#### What this task involves
Write out exactly, with both ends included, the lines that run from the line containing "Image resolution: width=992" to the end of the entries. Pictures are not part of the answer.

#### Available data
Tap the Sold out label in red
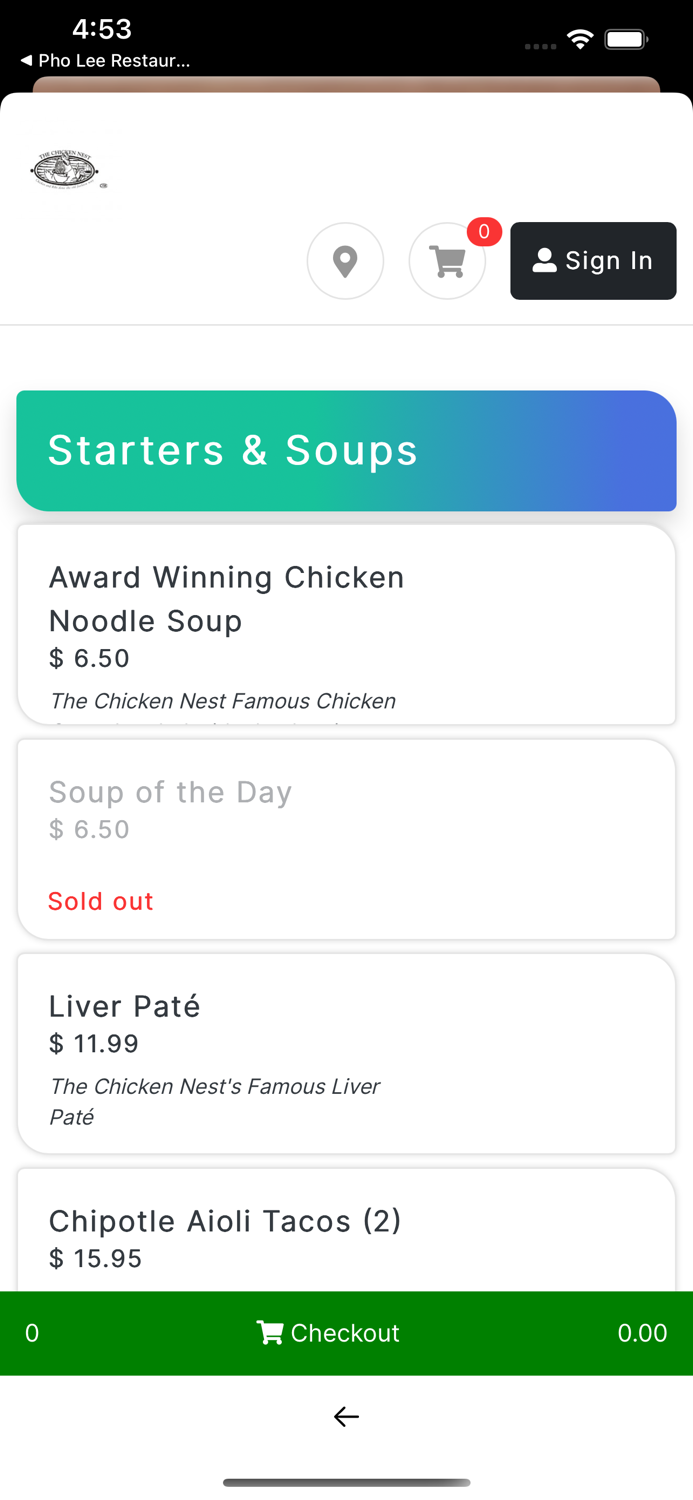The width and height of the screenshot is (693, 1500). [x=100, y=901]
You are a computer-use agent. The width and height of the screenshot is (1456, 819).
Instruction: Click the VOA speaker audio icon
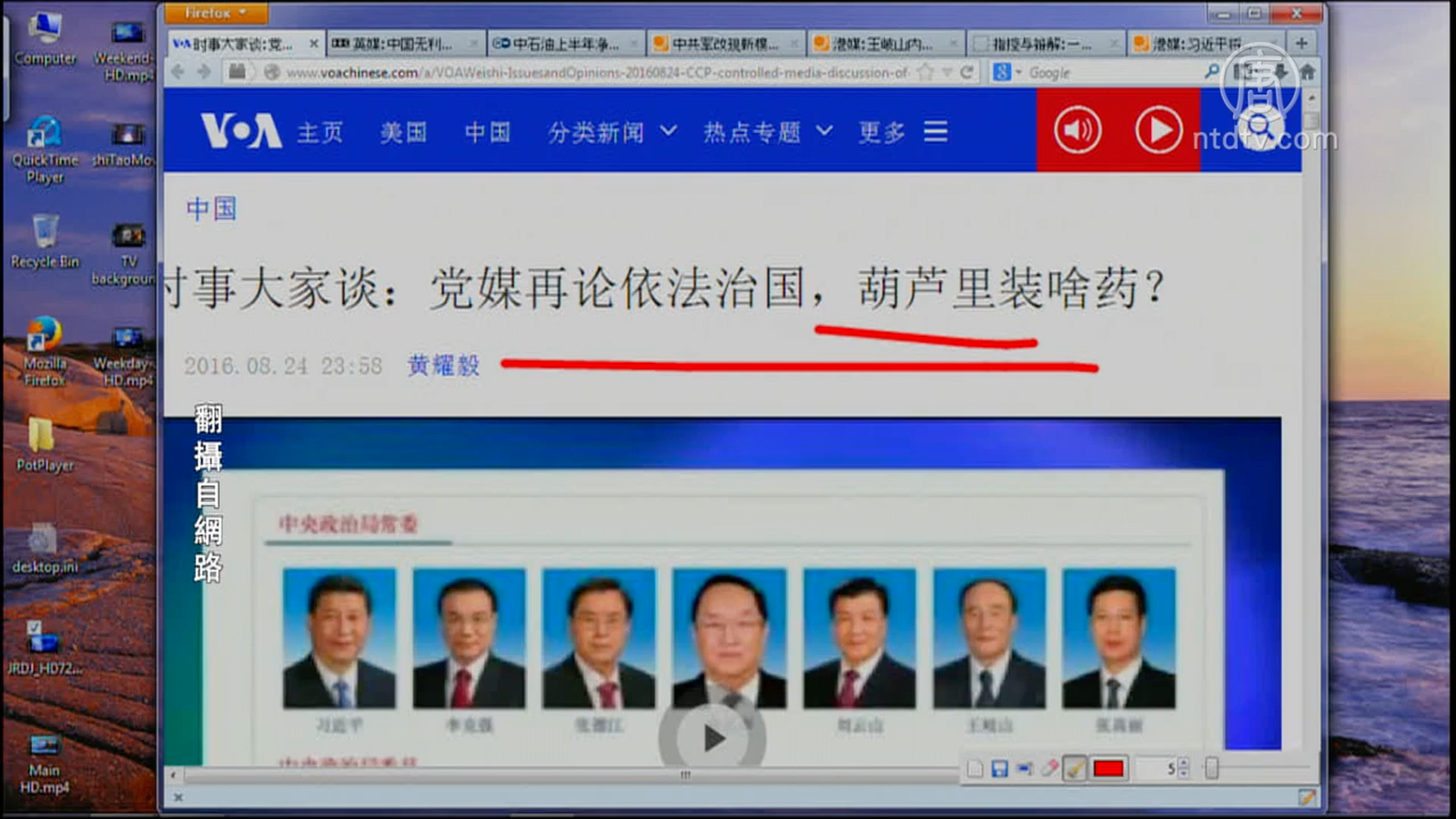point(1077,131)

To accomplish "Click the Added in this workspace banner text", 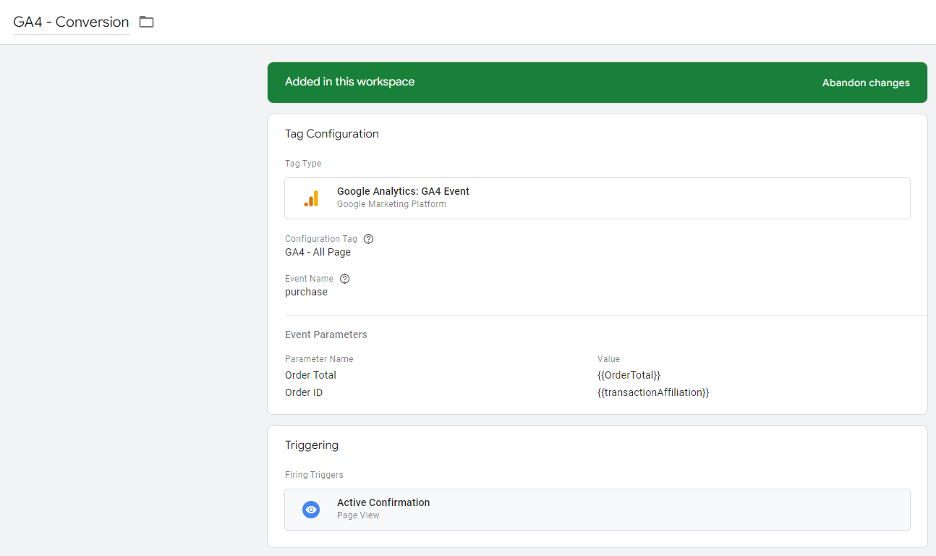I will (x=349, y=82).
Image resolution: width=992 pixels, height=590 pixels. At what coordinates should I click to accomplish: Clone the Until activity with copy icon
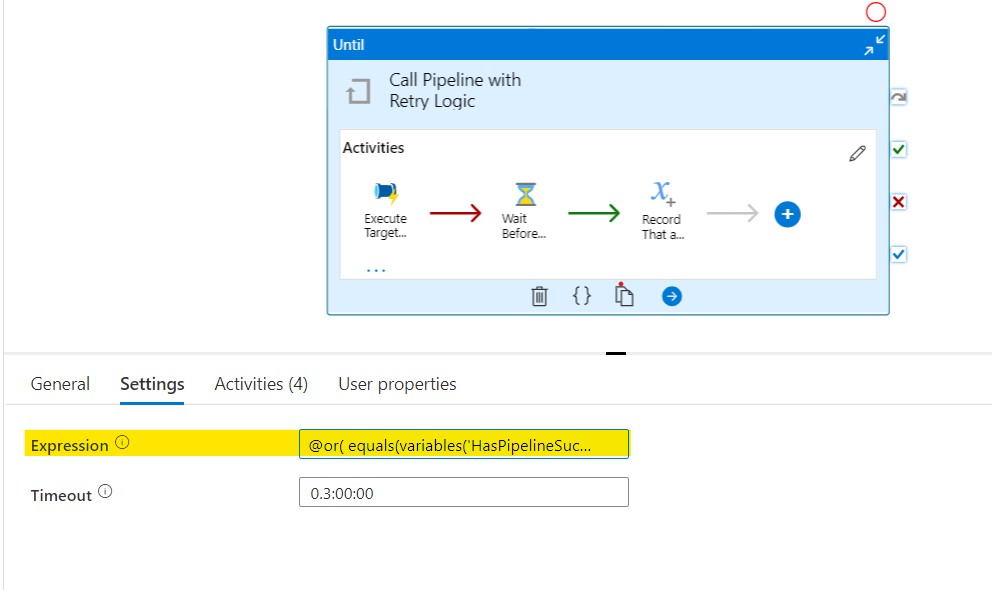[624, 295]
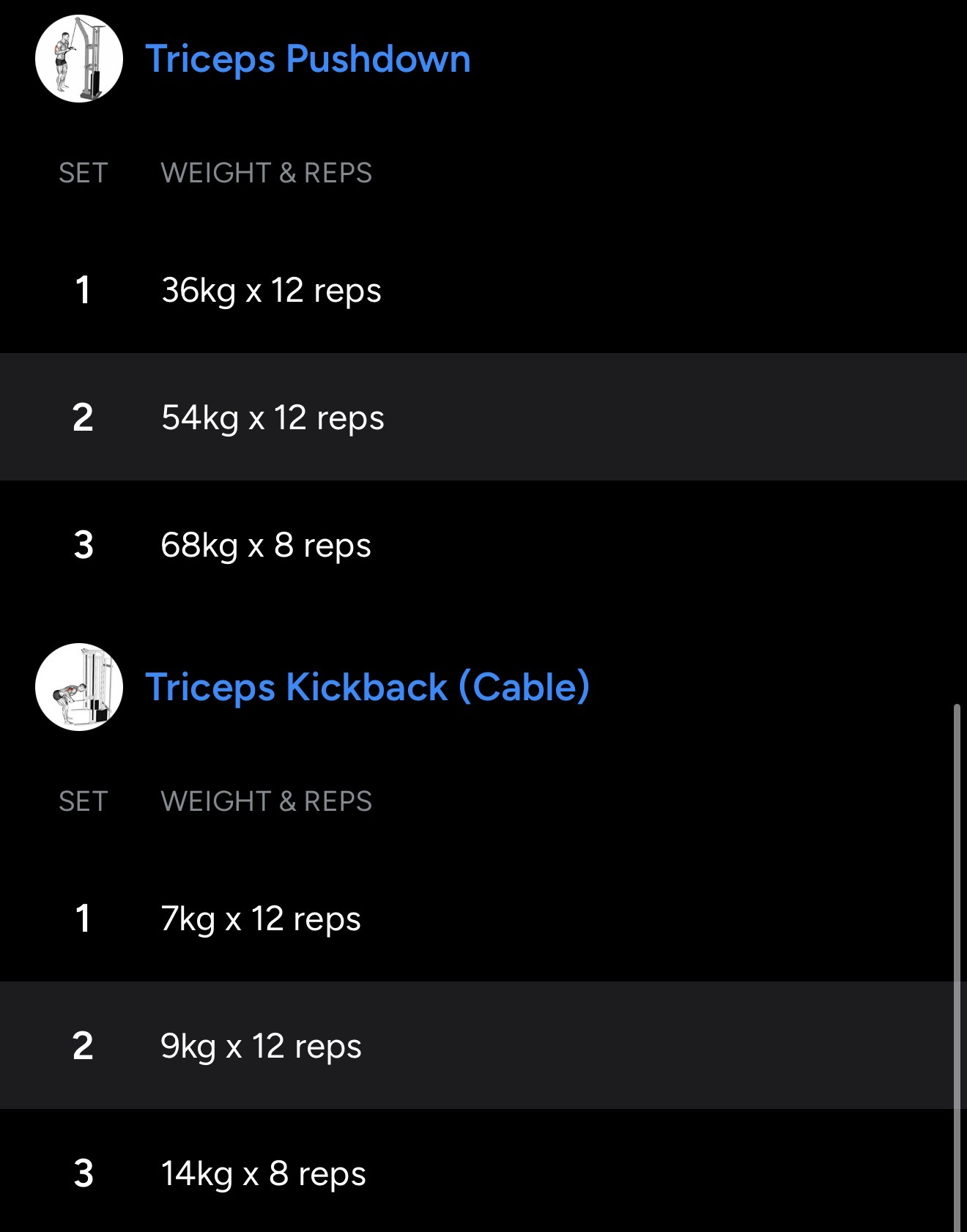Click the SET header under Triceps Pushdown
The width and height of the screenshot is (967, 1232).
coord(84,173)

#### Final answer
Image resolution: width=992 pixels, height=590 pixels. At what coordinates should I click to accomplish: Clone the Until activity with copy icon
[624, 295]
Click the SET header under Triceps Pushdown
The width and height of the screenshot is (967, 1232).
coord(84,173)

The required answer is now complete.